At a time of diplomatic smooth-talking, however, Dr. Vollertsen's media-savvy reminders of North Korean abuses are not going over well in the South. On Aug. 22, South Korean riot police physically restrained Dr. Vollertsen when he attempted to send 600 transistor radios into the North Korean countryside via helium balloons launched from the demilitarized zone.
Two days later, in the city of Daegu, another squad of riot police failed to restrain a North Korean mob from attacking protesters at the World University Games. Dr. Vollertsen, still on crutches from his earlier brush with the law, was knocked to the ground and kicked in the head by angry North Koreans who accused him of defaming their leader. After the head of the North Korean team complained about the protest, the local government in Daegu issued an official apology. Dr. Vollertsen says it was a sign of just how far the South Koreans will go to placate the North. "It's quite funny that the North Koreans who are aggressive and attacking someone else, they'll get an apology. Nobody apologized that we were beaten."
Just before leaving Seoul for Bangkok, the site of his next protest, Dr. Vollertsen told WORLD he was not opposed to the idea of international talks. "I'm a family physician. When I want to educate people, I have to talk to them. So I believe in communication. I think the six-party talks are a fantastic idea." But while South Korean officials are calling themselves "sunshine politicians" to emphasize their friendly stance toward the North, Dr. Vollertsen has adopted an opposite nickname:
"I call myself the rainmaker. I like controversial approaches, and I learned the North Koreans cannot deal with this because they are not accustomed to dissent and democracy."
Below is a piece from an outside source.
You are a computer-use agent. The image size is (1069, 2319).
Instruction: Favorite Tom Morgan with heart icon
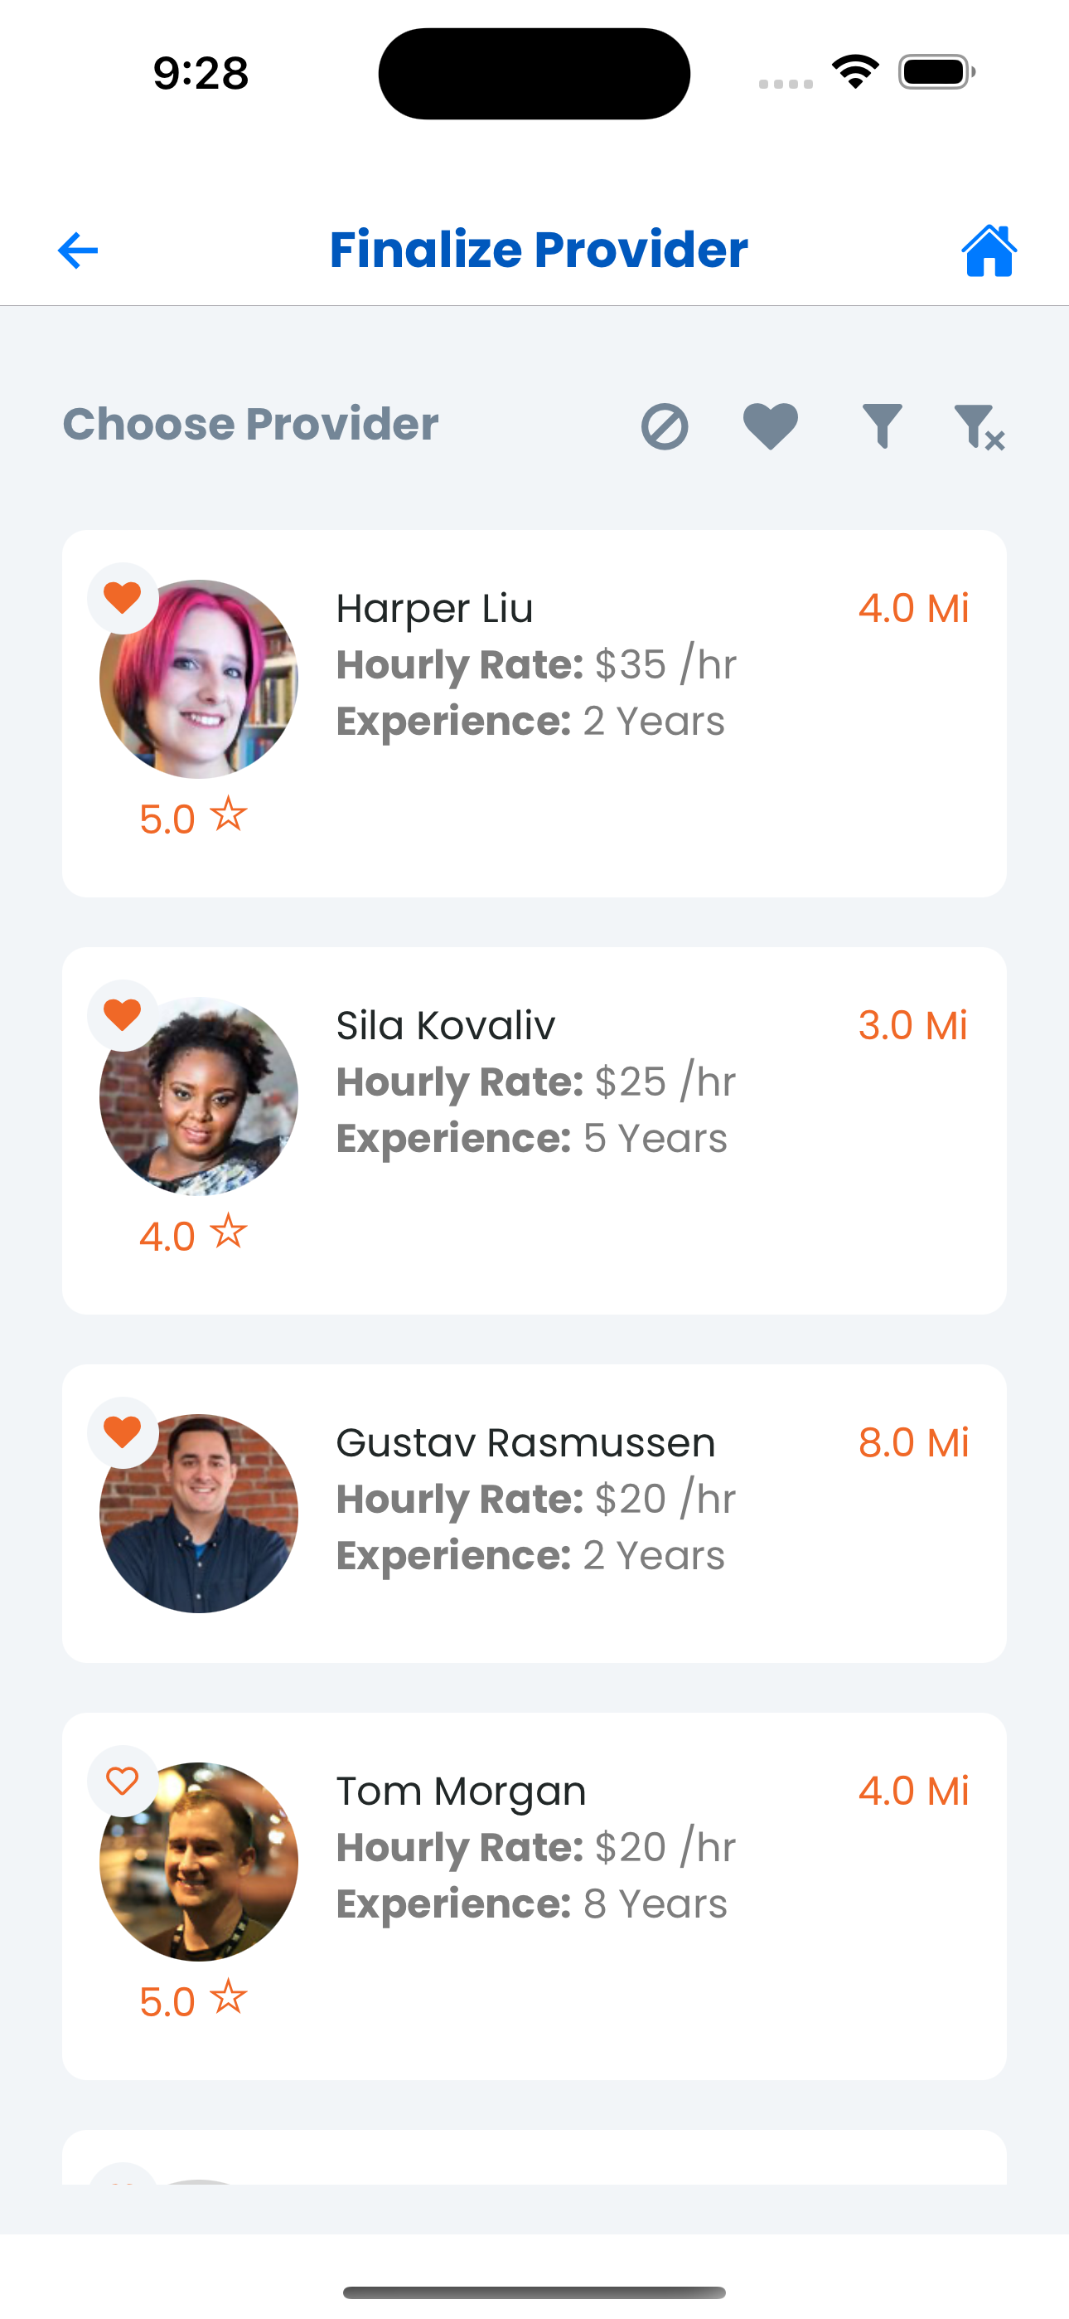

With all the world watching the talks in Beijing, Dr. Vollertsen promised he'd be making plenty of rain in the coming days. Among other tactics, he and his colleagues planned to flood Western embassies throughout Southeast Asia with North Korean refugees demanding the ouster of the dictator-something Dr. Vollertsen sees as increasingly likely.
"I'm quite confident something will happen with North Korea very soon," he said. "The pressure on them is immense. They are cornered and fighting for survival with all means. I know the tipping point is reached and I think it's the end of Kim Jong Il."